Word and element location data

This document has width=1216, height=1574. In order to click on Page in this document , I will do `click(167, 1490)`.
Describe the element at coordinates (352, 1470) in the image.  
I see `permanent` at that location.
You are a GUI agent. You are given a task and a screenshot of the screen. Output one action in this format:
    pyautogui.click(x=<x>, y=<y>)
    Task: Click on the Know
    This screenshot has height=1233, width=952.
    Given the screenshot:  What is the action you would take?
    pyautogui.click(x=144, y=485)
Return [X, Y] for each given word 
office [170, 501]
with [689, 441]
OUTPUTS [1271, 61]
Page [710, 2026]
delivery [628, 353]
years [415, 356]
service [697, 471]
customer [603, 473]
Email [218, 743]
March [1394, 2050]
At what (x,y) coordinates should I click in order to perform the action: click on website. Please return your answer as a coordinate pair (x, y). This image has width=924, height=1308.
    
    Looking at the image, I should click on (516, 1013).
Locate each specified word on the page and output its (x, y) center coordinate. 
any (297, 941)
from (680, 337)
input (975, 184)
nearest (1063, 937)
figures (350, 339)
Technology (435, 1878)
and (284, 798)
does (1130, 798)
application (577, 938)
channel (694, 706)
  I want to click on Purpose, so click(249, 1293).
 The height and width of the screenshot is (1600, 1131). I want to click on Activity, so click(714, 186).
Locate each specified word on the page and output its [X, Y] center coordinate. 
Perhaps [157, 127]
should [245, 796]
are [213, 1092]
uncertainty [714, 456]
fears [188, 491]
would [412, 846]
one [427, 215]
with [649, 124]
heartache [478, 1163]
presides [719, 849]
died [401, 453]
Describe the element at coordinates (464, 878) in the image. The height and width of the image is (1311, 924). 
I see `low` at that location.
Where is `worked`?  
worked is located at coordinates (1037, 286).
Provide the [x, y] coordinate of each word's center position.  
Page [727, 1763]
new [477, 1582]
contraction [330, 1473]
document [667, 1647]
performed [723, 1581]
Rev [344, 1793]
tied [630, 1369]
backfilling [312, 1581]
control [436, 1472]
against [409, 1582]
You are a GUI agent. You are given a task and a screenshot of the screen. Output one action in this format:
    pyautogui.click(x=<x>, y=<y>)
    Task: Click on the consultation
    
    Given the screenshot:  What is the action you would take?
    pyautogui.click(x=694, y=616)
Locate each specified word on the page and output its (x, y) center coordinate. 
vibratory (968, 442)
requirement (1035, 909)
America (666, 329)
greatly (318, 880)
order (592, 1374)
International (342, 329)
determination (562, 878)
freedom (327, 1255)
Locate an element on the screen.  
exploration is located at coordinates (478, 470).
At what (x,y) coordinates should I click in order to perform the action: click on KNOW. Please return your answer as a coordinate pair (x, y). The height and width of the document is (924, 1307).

- SET EXERCISE
Copy the listing verbatim from the line with "March [1394, 2050]" to the line with "Looking at the", inclusive.

- EXERCISE RESPONSE
March [1394, 2050]
At what (x,y) coordinates should I click in order to perform the action: click on website. Please return your answer as a coordinate pair (x, y). This image has width=924, height=1308.
    
    Looking at the image, I should click on (516, 1013).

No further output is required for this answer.